Rights of the data subject
You have the right:
- pursuant to Art. 7(3) GDPR, to revoke the consent given to us at any time. This means that in future we may no longer continue to process the data as based on this consent. The legality of the data processing carried out on the basis of the consent until revocation is not affected by this.
- pursuant to Article 15 GDPR, to demand information about your personal data processed by us. In particular, you may request information about the purposes of the processing, the categories of personal data concerned, the categories of recipients to whom the personal data has been or will be disclosed, the envisaged period for which the data will be stored, the existence of a right to rectification, erasure, restriction of the processing or to an objection to the processing, the existence of a right to lodge a complaint, the source of your data if it was not collected by us, as well as about the existence of an automated decision-making, including profiling, and, if applicable, meaningful information about its details;
- pursuant to Article 16 GDPR, to immediately demand the correction of incorrect data or the completion of your personal data stored with us;
- pursuant to Article 17 GDPR, to demand the deletion of your personal data stored with us unless processing is necessary to exercise the right to freedom of expression and information, to fulfil a statutory obligation, for reasons of public interest, or to assert, exercise or defend legal rights;
- pursuant to Article 18 GDPR, to demand the restriction of the processing of your personal data if you contest the correctness of the data, the processing is illegal but you deny its deletion and we no longer require the data while you still require it for establishing, exercising or defending legal rights or if you have filed an objection to the processing pursuant to Article 21 GDPR;
- pursuant to Article 20 GDPR, to receive your personal data that you have provided to us, in a structured, customary and machine-readable format or to demand the transfer to another data controller and
- pursuant to Article 77 GDPR, to complain to a supervisory authority. Generally, you may contact the supervisory authority of your habitual residence or place of work or the registered offices of our enterprise.

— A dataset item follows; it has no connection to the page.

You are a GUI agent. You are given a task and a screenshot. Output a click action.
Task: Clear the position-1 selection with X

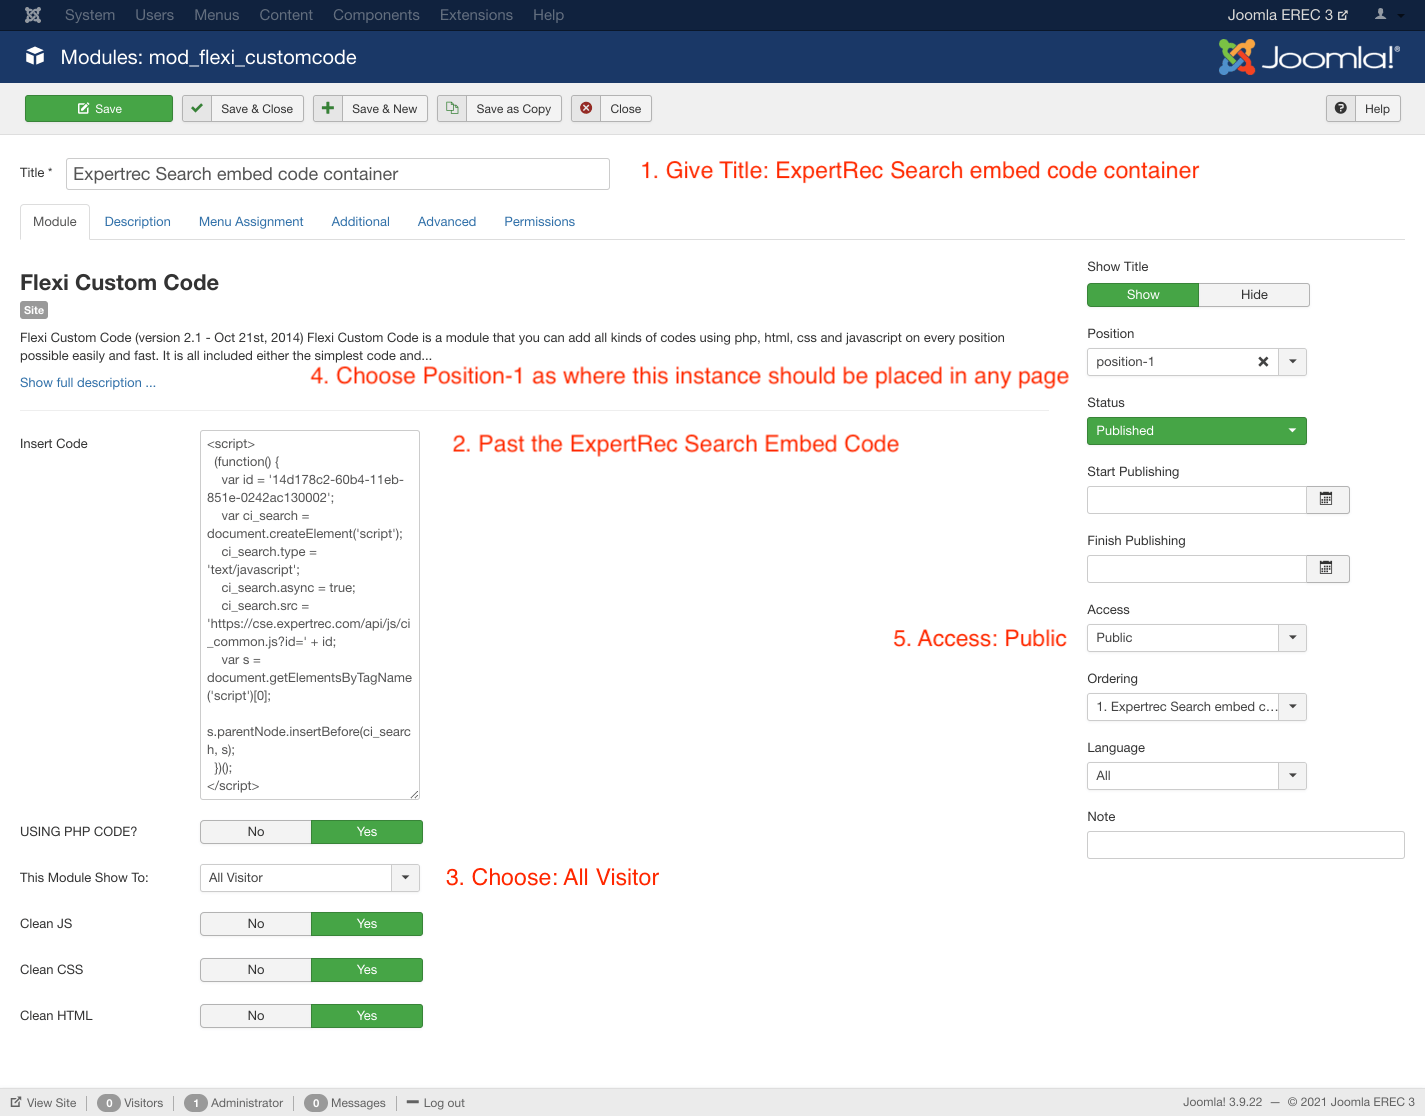(1263, 362)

All your personal data is transmitted in an encoded manner using the widely used and secure TLS (Transport Layer Security) encryption standard. TLS is a secure and proven standard that is also used in online banking, for instance. You will recognize a secure TLS connection by the additional s after http (i.e., https://..) in the address bar of your browser or from the lock icon in the lower part of your browser, among other things.

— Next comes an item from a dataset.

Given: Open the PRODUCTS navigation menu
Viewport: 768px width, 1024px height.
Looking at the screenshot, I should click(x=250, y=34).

In all other regards, we use suitable technical and organizational security measures to protect your data against accidental or intentional manipulations, partial or complete loss, destruction, or the unauthorized access of third parties. We continuously improve our security measures in accordance with the technological development.
Should individual provisions of this data protection declaration be or become invalid either in part or in their entirety or prove infeasible at any time, this shall not affect the remaining provisions. This shall apply accordingly to gaps in this declaration.